Prior to recent amendments, the rule mandated that Company X:
- replace Audit Firm A with another audit firm
- wait to register with the SEC for up to three years after termination of the services provided to Company Y and Company Z
- decide that the rule violation did not impair the auditor’s objectivity and impartiality, likely in consultation with SEC staff and/or the audit committee
In some instances, the current audit firm is unable to be replaced because all other qualified audit firms have provided services or established other relationships with portfolio companies of Fund F that caused a breach of the SEC’s independence rules. The issue of the independence rule affecting auditor choice is underscored by this example and has increased substantially as the asset management industry has grown, investments have become more international, and the worldwide audit services ecosystem has consolidated and become more specialized.
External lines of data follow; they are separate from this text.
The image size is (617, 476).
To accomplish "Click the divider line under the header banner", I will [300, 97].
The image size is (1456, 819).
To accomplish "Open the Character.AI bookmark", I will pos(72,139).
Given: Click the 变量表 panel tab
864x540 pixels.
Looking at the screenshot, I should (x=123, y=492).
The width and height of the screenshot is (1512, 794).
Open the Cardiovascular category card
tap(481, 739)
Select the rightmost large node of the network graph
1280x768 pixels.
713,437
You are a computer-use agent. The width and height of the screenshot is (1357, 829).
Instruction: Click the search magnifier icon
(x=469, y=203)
Under the modified rules, Company X would be permitted to engage Audit Firm A for audit services. In recent years, the SEC staff led a number of consultations in which this and similar fact patterns were raised to the SEC staff by the registrant’s audit committee and its auditor. In these situations, the SEC staff did not oppose the auditor’s and the audit committee’s conclusion that the auditor’s objectivity and impartiality would not be compromised. Over the past decade, SEC staff has provided similar feedback in these types of scenarios. The amended rules would alleviate the need for registrants’ audit committees and their auditors to seek SEC staff guidance in these scenarios.
The modernized auditor independence requirements will also:
- amend the definitions of “affiliate of the audit client,” in Rule 2-01(f)(4), and “investment company complex,” in Rule 2-01(f)(14), to address certain affiliate relationships, including entities under common control
- revise the definition of “audit and professional engagement period,” specifically Rule 2-01(f)(5)(iii), to shorten the look-back period, for domestic first-time filers in assessing compliance with the independence requirements
- amend Rule 2-01(c)(1)(ii)(A)(1) and (E) to add certain student loans and minor consumer loans to the categorical exclusions from independence-impairing lending relationships
- modify Rule 2-01(c)(3) to replace the reference to “substantial stockholders” in the business relationships rule with the concept of beneficial owners with significant influence
- replace the outdated transition provision in Rule 2-01(e) with a new Rule 2-01(e) to introduce a transition framework to address inadvertent independence violations that only arise as a result of a merger or acquisition transactions
- improve competition and audit quality by increasing the number of qualified audit firms that issuers can choose from
Auditors may not retroactively apply the final rule to relationships and services in existence before the effective date or the early compliance date if chosen by an audit firm. Voluntary early compliance is allowed after the amendments are published in the Federal Register before the effective date if the final amendments are applied in their entirety from the date of early compliance. The amendments will be in effect 180 days following publication in the Federal Register.